Am ehesten sind für diesen Nomaden Glückszustände in Großstädten erreichbar, also dort, wo er sich treiben und verführen lässt. Im dichten Gewühl urbaner Räume begrüßt er die grenzenlose Schönheit, erfährt er die Außenreibung, empfängt er die Lebensappelle und Sinnenanreize, derer er dringend bedarf, um sich am Leben, eben gegenwärtig zu fühlen.
Zu dem Glück gehört in meinen Augen etwas, das in der Schweiz nicht zu befrieden, nicht zu stillen war, nämlich der Schönheitshunger ... , bis einem die Augen übergehen. Der Schönheitshunger war für mich so wichtig wie das tägliche Brot. ... Wenn man dreißig Jahre in einer Stadt lebt, die noch nicht aufgebraucht ist für die Empfindungen, abgenutzt ist, noch nicht bekannt geworden ist, sondern immer wieder wie ein Springbrunnen neue Facetten und Schönheitsanfälle produziert, dann ist das natürlich eine reiche Stadt zu nennen, an Schönheit.

Bereitgestellte Daten:
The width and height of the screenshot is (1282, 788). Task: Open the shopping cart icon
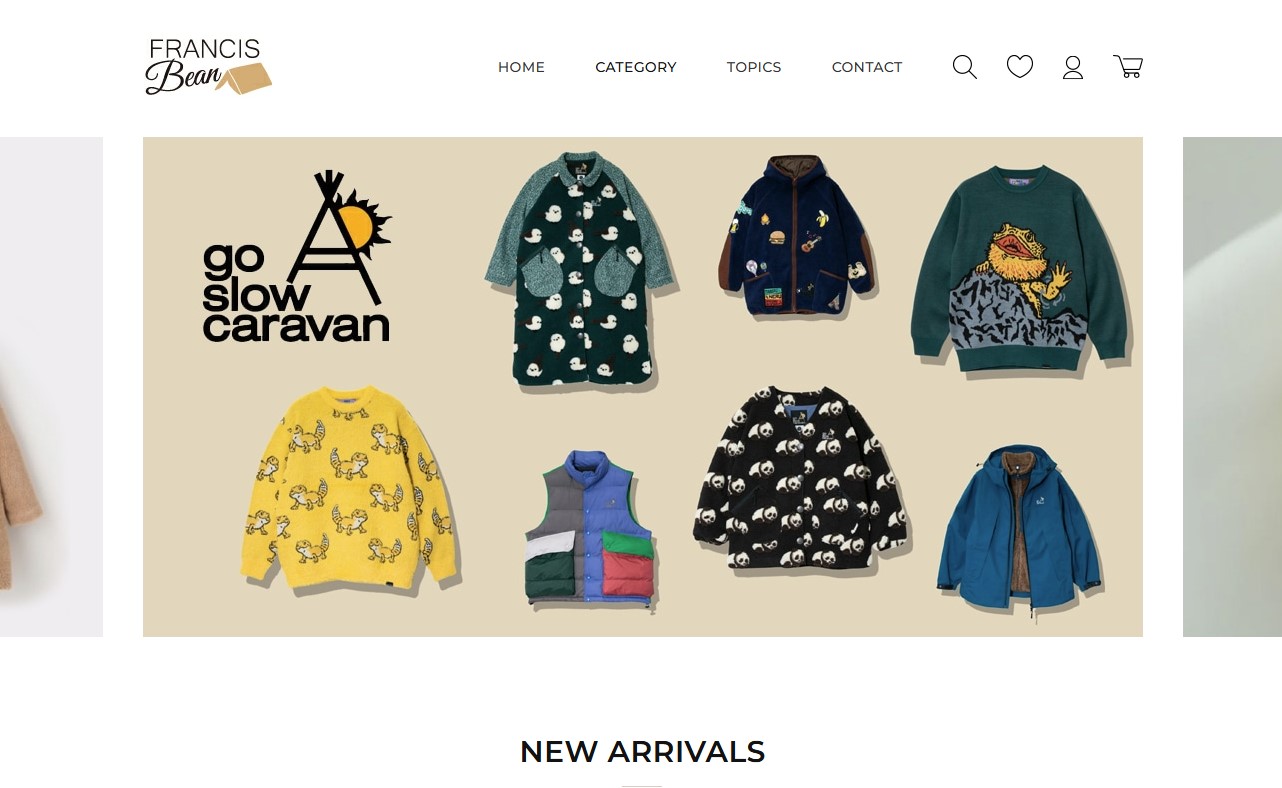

Die Aufgabe:
Wie wichtig war der Schönheitshunger laut dem Textauszug?

Vollständige Antwort:
So wichtig wie das tägliche Brot.